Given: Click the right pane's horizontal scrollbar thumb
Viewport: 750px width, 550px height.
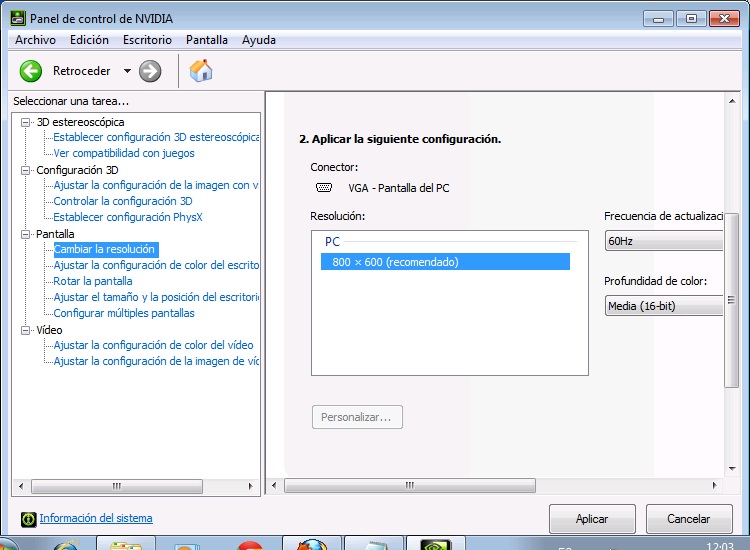Looking at the screenshot, I should click(409, 486).
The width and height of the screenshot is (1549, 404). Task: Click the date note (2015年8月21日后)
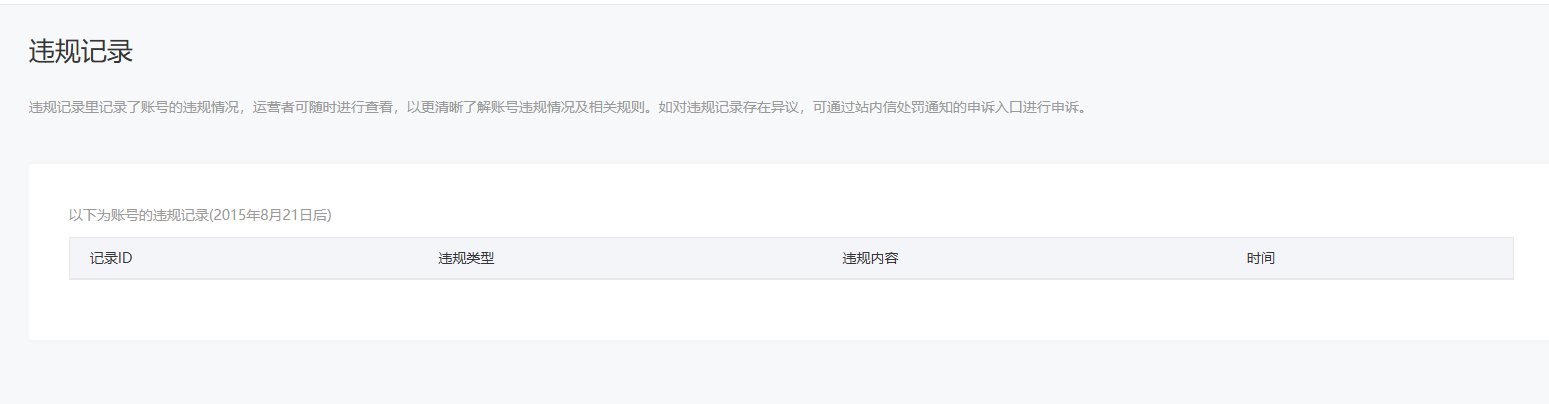coord(270,214)
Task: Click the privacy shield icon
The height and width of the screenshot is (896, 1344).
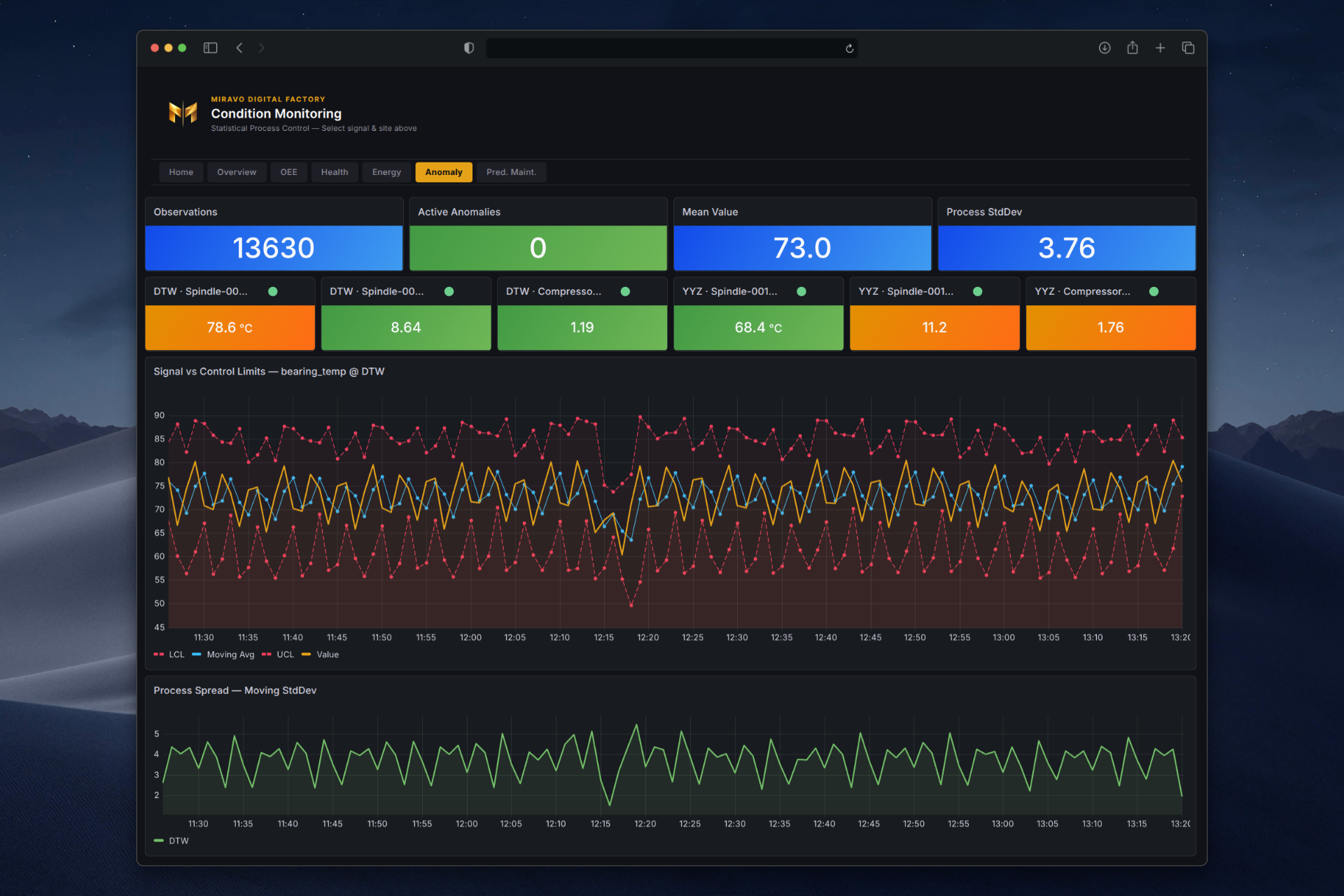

++++++++

## Task directions
Reproduce the listing above verbatim, from its first line through its last, and omit every picture.

## Full solution
Given: Click the right pane's horizontal scrollbar thumb
Viewport: 750px width, 550px height.
Looking at the screenshot, I should click(409, 486).
The width and height of the screenshot is (1549, 404). Task: Click the date note (2015年8月21日后)
coord(270,214)
Task: Click the privacy shield icon
The height and width of the screenshot is (896, 1344).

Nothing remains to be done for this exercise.